◆ Instructions for the task ◆
For each line below with the word "this", write out a copy.

__________

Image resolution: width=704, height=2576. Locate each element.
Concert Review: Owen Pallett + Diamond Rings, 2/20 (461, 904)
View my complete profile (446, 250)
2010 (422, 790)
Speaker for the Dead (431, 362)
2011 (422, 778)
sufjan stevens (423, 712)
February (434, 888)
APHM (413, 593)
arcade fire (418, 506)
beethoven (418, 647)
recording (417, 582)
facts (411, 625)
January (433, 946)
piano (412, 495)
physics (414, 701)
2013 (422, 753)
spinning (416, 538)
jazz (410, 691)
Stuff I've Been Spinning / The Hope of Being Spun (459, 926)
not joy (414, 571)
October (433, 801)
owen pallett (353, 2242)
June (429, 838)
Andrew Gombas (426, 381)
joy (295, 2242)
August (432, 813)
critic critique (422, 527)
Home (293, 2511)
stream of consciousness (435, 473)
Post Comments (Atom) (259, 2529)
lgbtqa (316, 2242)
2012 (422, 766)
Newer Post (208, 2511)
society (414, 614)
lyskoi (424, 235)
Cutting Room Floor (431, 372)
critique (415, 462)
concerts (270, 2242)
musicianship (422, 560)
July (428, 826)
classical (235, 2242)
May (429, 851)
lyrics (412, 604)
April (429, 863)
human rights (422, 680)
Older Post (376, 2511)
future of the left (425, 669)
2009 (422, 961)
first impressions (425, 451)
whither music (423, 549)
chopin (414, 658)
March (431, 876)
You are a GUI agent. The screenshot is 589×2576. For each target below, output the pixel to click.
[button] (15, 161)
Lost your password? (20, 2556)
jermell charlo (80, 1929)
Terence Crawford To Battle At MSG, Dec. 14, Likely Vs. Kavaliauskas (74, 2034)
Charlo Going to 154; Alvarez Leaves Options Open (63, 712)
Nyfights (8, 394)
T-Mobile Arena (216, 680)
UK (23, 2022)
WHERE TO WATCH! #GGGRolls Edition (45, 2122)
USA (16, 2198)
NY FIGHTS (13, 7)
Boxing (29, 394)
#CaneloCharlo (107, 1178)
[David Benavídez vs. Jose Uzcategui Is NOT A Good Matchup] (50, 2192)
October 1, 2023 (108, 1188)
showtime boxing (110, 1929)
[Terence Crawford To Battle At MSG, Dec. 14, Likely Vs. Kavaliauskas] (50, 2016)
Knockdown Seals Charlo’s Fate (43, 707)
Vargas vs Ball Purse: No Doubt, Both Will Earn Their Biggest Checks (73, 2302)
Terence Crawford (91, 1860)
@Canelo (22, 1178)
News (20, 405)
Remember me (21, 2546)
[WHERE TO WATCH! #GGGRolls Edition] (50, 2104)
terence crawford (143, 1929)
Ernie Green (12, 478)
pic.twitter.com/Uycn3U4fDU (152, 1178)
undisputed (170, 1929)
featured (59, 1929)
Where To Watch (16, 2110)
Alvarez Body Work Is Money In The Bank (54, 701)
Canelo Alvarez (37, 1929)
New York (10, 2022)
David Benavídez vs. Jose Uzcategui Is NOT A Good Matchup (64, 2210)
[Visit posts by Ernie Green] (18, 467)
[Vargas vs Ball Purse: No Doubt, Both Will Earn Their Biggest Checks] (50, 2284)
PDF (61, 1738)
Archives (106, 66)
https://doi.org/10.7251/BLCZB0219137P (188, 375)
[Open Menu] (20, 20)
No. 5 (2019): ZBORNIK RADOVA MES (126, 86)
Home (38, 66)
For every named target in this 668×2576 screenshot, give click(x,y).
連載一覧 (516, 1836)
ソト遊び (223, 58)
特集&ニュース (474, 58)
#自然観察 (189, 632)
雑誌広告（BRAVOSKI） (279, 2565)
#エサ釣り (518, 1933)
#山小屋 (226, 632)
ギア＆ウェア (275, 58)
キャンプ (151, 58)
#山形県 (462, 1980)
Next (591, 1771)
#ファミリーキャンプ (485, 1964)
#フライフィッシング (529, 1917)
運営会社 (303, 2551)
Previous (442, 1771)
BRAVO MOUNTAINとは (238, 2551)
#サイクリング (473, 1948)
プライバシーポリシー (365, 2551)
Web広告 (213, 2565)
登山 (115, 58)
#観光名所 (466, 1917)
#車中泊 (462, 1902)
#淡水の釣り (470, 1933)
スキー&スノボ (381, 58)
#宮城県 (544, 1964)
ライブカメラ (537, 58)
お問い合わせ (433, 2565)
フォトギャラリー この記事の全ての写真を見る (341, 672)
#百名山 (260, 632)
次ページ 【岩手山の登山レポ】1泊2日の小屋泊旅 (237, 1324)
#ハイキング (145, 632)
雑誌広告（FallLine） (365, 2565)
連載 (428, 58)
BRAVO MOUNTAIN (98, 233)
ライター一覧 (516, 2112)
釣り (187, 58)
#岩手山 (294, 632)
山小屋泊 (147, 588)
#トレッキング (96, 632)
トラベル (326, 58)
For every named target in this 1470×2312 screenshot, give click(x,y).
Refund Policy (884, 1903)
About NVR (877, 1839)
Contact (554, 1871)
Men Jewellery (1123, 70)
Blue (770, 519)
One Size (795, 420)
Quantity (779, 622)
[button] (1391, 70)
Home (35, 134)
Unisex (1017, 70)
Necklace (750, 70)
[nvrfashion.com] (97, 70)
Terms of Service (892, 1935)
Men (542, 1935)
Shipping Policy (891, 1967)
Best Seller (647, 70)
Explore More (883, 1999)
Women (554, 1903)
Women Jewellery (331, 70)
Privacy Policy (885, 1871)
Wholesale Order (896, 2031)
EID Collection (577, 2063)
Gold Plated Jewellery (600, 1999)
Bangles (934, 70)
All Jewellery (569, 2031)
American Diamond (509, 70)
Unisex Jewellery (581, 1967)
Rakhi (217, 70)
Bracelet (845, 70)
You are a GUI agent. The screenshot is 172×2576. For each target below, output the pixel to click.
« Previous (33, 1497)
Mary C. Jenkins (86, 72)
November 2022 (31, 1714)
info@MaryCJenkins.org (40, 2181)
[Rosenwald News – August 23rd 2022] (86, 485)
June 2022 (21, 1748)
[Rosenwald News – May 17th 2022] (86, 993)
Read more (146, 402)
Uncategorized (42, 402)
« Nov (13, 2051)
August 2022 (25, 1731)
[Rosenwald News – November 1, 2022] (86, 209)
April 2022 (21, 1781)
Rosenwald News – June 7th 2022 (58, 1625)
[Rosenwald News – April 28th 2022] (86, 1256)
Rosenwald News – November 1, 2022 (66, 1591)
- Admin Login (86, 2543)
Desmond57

__________

◆ Solved problem ◆
For every named target in this 668×2576 screenshot, give click(x,y).
For every named target in this 1470×2312 screenshot, give click(x,y).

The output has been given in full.